Unraveling the global response of secondary atmospheric pollutants to emission reductions imposed during the COVID-19 pandemic

Apostolos T. Koumparos, Vlassis A. Karydis, Georgios I. Gkatzelis, Nikolaos Mihalopoulos, Alexandra P. Tsimpidi

Abstract

This study employs the global chemistry–climate model EMAC, combined with emission adjustment factors (CONFORM), to evaluate the global impacts of the 2020 COVID-19 lockdowns on secondary air pollutants. Unlike earlier studies limited to short periods or specific regions, this work captures seasonal, spatial, and sectoral variability in emissions and pollutant formation. It examines both primary pollutants (e.g., NO_x, SO₂) and secondary pollutants such as ozone and PM_2.5 components. Significant NO_x reductions were simulated, with peak decreases of 31 % in Europe and 25 % in Eastern Asia during lockdowns. SO₂ dropped by up to 20 % in Southern Asia, while Eastern Asia saw a 14 % post-lockdown rebound due to increased industrial activity. Ozone responses varied regionally, with increases of up to 4 % in urban areas in Eastern Asia due to reduced titration, while Southern Asia saw decreases up to 1.4 %. Aerosol concentrations followed similar regional trends. Sulfate declined by 17 % in Southern Asia while nitrate and ammonium dropped by 27 % and 33 % in Europe, respectively. Global primary organic aerosol decreased by 4 %, with South Asia showing an 8 % reduction. Secondary organic aerosol fell by 4 %, with the largest drop (8 %) in Latin America and the Caribbean.
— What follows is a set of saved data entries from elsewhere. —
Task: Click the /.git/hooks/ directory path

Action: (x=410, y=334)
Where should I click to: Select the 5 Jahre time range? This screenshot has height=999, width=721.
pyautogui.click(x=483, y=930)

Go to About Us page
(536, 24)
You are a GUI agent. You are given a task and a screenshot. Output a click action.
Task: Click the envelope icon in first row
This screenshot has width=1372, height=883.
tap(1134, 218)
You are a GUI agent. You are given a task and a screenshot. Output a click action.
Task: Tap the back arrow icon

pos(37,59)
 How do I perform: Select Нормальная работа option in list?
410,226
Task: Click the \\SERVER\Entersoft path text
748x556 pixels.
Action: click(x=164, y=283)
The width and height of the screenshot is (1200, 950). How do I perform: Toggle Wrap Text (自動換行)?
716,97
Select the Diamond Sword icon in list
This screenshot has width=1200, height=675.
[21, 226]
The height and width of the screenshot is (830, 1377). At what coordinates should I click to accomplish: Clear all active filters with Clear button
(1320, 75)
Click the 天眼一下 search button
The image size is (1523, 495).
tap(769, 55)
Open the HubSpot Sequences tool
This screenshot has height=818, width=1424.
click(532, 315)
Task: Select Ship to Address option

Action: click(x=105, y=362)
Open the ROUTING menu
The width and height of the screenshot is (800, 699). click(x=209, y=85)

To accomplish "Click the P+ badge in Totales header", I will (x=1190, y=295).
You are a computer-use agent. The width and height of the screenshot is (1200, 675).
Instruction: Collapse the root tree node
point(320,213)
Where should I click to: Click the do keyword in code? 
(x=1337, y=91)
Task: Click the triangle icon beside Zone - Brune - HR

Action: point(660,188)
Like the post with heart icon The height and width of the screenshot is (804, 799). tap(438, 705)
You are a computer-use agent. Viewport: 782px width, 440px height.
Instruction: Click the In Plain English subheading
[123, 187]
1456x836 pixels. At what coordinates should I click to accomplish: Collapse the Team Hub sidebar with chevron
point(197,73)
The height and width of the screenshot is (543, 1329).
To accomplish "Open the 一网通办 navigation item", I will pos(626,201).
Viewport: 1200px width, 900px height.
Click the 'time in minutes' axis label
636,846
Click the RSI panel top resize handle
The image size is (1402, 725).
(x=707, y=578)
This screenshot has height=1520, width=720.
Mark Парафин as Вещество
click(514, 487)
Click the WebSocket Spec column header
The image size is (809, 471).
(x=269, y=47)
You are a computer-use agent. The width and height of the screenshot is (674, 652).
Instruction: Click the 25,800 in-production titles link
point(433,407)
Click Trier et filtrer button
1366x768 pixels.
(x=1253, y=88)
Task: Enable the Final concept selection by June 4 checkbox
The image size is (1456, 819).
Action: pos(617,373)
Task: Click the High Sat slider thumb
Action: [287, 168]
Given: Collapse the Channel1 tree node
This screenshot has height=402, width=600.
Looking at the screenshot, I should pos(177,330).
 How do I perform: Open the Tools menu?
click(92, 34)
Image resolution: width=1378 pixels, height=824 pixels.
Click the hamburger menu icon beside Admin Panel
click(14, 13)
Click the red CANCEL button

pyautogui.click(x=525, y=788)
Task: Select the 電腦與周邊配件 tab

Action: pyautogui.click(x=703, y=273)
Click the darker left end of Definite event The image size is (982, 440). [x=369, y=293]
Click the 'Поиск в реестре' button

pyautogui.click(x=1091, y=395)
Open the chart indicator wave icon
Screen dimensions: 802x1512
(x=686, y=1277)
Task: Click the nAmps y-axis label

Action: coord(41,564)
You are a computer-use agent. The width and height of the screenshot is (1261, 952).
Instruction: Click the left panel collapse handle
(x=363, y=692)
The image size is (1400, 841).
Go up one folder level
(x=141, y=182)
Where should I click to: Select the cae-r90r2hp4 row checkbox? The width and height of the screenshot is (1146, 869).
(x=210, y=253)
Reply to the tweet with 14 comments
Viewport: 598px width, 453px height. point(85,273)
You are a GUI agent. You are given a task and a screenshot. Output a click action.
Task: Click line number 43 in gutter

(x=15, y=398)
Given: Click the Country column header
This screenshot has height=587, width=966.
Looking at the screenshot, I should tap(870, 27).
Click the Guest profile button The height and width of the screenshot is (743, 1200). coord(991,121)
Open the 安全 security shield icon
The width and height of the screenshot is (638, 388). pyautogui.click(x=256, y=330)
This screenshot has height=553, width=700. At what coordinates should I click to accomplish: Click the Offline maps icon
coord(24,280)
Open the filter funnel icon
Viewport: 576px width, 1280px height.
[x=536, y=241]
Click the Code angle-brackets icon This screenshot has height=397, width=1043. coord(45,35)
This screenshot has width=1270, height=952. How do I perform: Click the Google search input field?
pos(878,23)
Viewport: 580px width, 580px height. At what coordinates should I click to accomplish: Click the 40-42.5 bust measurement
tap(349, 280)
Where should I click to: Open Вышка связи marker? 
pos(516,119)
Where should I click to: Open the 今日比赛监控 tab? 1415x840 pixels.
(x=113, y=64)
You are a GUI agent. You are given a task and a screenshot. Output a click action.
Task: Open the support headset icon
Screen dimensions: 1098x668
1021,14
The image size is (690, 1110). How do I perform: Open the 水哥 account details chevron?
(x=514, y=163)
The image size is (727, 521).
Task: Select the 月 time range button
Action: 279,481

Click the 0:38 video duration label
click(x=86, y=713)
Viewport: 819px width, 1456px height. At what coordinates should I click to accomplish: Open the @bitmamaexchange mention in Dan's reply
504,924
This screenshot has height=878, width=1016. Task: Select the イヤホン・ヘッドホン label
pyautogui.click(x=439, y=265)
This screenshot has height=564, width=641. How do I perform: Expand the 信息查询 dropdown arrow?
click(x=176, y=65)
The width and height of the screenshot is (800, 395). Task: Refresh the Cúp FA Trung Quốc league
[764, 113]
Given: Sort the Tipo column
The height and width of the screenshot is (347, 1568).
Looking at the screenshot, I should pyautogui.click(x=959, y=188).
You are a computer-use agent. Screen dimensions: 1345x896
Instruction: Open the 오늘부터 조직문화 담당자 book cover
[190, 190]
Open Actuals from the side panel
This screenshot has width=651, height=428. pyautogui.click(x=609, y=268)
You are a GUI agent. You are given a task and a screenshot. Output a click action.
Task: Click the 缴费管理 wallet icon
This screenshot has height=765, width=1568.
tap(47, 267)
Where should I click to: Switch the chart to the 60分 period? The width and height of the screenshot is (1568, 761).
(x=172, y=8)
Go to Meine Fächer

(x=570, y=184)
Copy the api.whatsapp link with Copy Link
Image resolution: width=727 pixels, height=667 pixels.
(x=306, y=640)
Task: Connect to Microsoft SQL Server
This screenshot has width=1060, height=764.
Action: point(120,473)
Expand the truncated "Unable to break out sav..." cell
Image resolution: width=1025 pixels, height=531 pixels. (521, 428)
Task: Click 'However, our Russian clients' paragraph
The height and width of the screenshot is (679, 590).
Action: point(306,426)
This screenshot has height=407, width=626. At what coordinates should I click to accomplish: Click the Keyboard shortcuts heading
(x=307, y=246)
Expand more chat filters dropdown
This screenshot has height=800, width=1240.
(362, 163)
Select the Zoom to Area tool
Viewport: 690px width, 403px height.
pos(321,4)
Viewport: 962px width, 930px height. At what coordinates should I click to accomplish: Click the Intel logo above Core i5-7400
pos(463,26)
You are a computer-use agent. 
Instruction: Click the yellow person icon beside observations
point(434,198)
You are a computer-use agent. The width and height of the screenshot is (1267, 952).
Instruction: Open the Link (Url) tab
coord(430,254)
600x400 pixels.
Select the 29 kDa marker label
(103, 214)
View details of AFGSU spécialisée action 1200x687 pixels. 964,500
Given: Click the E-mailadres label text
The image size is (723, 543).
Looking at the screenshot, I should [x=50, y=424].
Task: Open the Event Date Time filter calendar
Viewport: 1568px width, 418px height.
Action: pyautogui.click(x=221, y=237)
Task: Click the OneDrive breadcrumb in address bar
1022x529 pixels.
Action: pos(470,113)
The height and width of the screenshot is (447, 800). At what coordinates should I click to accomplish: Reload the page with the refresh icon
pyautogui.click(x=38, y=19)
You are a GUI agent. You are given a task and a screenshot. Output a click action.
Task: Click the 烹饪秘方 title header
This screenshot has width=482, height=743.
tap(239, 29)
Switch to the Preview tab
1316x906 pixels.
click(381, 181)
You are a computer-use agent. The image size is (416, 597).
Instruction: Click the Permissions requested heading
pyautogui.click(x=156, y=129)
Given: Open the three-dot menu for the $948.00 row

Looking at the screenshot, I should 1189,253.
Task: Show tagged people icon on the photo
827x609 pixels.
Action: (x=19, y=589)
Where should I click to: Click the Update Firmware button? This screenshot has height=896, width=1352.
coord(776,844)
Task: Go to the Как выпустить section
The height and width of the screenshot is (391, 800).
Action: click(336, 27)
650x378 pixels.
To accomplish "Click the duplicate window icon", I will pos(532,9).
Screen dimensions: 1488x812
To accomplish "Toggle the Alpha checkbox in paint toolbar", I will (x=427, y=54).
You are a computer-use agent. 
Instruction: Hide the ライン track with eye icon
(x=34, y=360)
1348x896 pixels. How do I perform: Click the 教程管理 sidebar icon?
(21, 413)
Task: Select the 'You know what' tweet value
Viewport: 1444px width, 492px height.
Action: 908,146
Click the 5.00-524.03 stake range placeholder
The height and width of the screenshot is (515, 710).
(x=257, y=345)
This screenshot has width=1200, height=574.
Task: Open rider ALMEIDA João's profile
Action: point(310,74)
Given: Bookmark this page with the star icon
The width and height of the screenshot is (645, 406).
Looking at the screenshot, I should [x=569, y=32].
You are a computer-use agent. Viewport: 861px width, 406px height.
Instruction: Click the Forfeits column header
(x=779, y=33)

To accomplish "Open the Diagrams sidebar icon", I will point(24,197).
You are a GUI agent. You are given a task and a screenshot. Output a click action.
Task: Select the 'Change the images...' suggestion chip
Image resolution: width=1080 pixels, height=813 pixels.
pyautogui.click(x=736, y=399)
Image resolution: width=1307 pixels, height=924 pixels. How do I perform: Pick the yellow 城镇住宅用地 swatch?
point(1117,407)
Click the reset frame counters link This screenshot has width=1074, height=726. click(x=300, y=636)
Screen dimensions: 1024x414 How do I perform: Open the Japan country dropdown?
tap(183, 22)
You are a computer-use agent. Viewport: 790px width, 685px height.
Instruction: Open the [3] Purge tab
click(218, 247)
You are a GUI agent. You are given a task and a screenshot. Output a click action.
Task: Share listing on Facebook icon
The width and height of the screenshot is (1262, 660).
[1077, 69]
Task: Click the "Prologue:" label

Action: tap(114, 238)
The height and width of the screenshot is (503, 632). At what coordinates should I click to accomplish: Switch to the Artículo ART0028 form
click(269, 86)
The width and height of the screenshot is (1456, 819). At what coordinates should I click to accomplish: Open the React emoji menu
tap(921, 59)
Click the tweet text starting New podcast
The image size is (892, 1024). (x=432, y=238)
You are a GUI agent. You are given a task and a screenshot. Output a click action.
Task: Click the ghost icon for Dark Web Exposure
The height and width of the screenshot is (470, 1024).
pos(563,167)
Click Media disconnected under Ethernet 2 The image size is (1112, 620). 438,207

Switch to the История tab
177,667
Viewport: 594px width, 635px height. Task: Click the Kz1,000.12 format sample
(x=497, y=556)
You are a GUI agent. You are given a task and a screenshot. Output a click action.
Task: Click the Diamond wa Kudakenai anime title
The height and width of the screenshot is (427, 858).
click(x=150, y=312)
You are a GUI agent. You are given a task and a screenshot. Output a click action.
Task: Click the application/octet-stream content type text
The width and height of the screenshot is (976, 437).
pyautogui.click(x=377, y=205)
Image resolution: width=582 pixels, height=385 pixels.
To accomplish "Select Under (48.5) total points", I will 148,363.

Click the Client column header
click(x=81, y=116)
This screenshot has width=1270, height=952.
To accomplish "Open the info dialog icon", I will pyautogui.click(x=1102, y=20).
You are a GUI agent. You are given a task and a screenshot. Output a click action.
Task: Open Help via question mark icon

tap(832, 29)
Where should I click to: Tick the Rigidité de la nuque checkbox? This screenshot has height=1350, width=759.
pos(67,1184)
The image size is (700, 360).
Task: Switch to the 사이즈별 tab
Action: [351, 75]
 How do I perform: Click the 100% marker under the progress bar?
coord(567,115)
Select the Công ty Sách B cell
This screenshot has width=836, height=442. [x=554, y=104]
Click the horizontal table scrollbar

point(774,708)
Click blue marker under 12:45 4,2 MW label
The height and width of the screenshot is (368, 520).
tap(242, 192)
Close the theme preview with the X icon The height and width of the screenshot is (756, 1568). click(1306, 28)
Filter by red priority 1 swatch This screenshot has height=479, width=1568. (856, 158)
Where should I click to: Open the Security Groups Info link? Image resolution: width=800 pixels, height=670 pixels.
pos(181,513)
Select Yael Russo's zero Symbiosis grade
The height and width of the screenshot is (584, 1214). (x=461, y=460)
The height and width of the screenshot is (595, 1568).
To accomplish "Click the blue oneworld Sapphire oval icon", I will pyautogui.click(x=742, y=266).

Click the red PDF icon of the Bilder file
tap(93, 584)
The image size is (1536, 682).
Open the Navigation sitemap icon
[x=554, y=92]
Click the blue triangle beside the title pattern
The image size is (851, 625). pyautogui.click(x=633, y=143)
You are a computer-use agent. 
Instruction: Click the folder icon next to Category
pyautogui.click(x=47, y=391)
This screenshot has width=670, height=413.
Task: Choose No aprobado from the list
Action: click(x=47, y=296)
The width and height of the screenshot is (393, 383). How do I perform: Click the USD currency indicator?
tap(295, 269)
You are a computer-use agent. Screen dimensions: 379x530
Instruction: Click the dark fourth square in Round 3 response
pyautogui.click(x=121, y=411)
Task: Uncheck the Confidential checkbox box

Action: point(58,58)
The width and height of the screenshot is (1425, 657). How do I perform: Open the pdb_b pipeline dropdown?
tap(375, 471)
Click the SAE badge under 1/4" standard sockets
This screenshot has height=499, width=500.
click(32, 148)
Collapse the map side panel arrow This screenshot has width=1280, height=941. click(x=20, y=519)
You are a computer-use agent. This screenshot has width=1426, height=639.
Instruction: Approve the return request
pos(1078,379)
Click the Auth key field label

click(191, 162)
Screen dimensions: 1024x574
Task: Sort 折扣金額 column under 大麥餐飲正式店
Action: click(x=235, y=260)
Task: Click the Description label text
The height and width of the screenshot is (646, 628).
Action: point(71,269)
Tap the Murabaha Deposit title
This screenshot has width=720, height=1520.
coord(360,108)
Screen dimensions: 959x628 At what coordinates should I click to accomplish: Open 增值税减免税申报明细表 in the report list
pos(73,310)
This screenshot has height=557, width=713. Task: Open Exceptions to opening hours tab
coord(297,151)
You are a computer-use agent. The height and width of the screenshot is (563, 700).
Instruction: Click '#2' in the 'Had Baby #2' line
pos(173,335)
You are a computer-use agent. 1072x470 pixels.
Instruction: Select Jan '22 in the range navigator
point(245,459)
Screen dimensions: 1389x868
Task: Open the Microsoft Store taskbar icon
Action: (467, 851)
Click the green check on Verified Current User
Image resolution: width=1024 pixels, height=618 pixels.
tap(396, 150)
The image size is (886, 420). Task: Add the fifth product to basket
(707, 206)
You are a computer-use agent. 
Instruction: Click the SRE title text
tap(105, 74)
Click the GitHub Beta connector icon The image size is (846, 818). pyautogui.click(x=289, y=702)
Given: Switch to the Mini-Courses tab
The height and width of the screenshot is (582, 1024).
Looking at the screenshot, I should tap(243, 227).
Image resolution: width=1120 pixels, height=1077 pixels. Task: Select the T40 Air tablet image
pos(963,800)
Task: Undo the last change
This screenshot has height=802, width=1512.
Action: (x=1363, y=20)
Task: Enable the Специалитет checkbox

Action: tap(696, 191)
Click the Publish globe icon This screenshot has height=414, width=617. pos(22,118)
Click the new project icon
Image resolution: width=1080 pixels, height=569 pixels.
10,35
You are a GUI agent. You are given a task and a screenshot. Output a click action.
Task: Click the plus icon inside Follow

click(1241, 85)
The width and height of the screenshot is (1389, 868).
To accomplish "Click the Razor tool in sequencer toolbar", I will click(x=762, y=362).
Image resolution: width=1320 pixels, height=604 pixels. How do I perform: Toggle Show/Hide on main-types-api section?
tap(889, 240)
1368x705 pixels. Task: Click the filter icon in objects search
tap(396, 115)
Overall, PM_2.5 over land declined by 2 %, with Europe showing the largest regional decrease (6 %). These results highlight the substantial but regionally varied effects of pandemic-related emission changes. However, even substantial short-term reductions had limited impact on PM_2.5 levels, underscoring the need for sustained, large-scale emission cuts to meet WHO air quality guidelines.